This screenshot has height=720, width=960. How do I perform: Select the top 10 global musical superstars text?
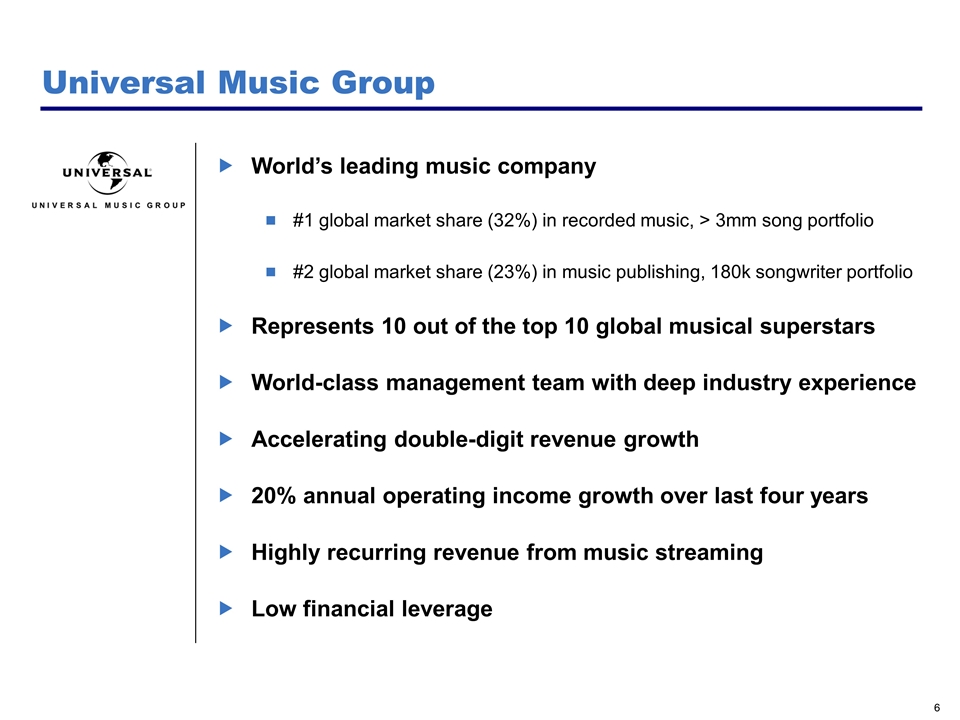pos(562,326)
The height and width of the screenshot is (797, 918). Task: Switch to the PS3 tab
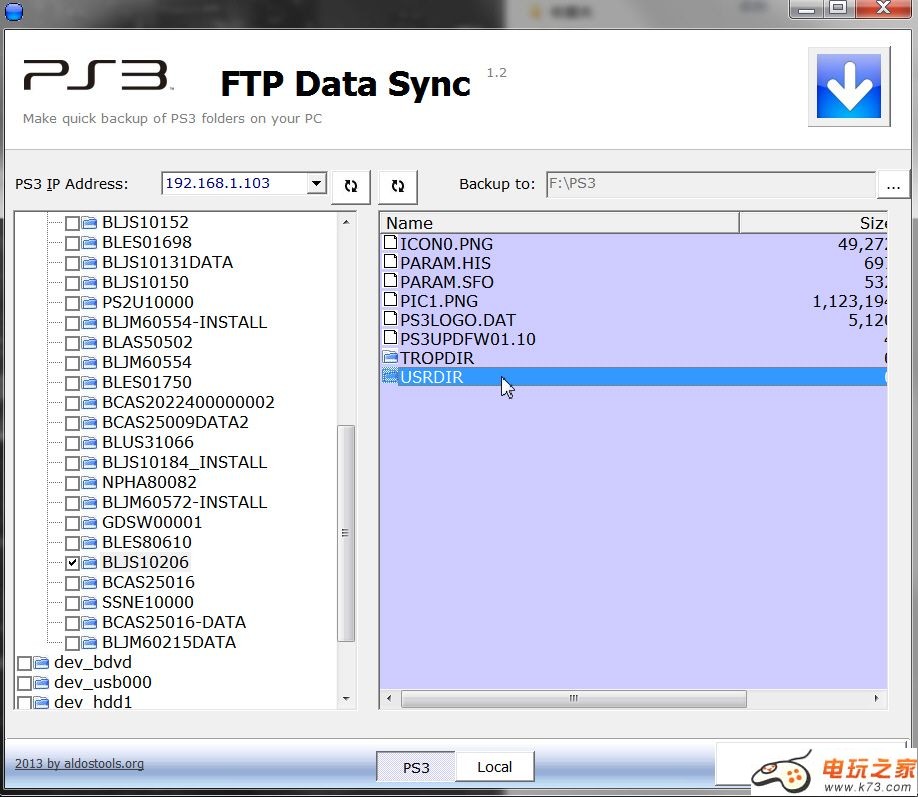click(x=416, y=767)
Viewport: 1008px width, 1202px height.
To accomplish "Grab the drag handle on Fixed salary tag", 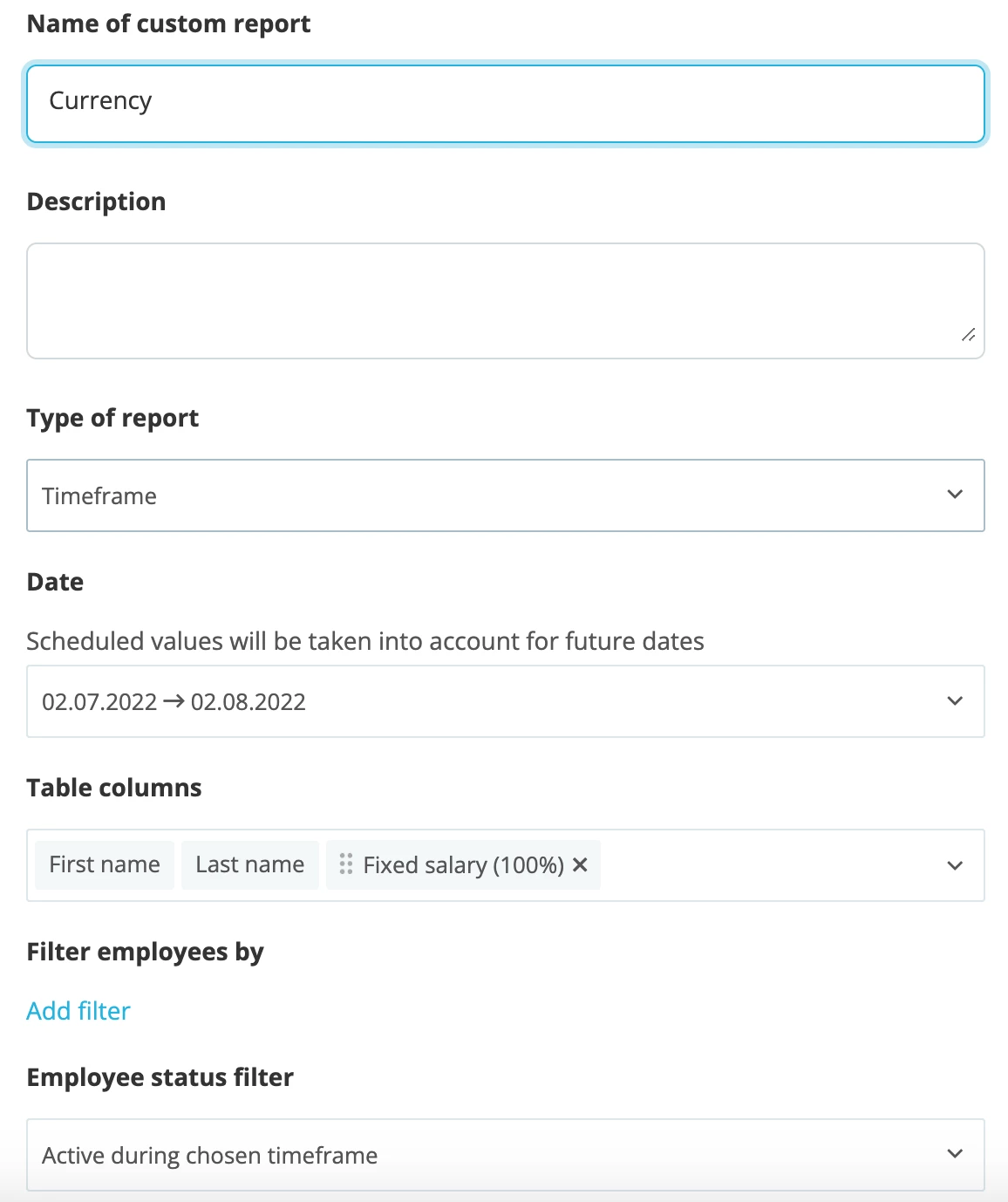I will [x=346, y=864].
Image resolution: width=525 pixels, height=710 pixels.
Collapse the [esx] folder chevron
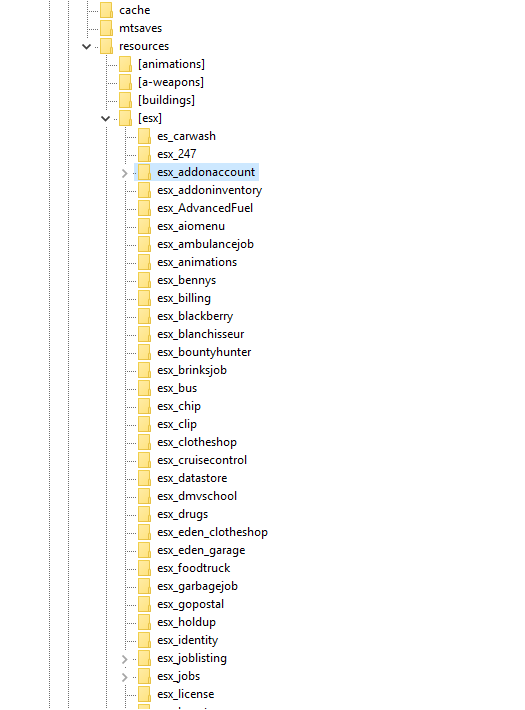tap(106, 119)
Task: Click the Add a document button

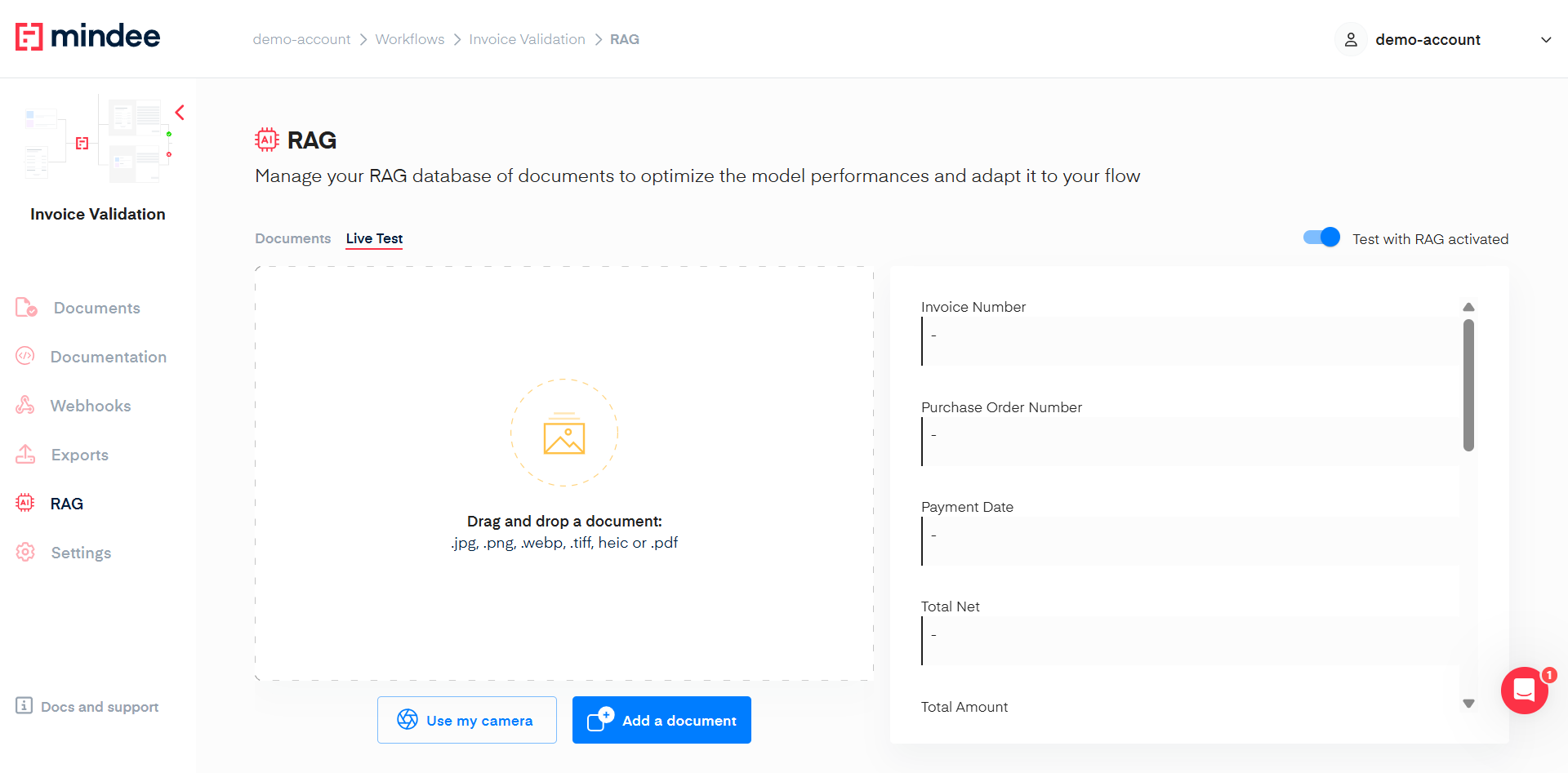Action: click(662, 720)
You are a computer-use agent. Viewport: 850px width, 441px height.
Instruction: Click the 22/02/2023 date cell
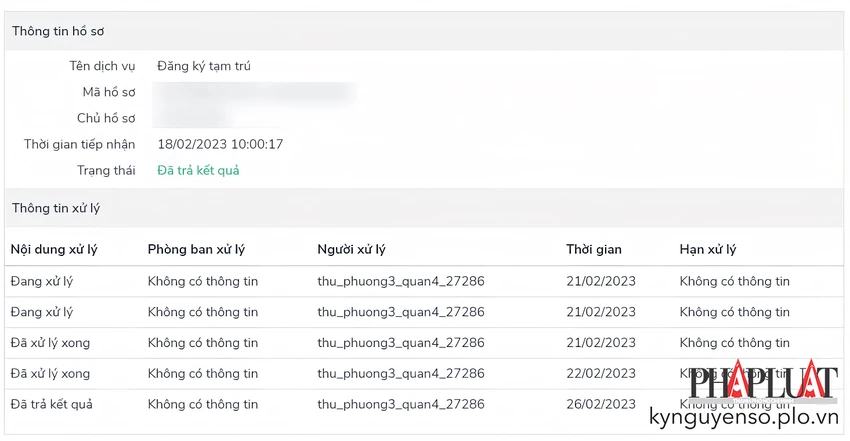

----------

Line by line, check the listing above for the string "Viewport" and say how many lines have it, giving the number alone.

2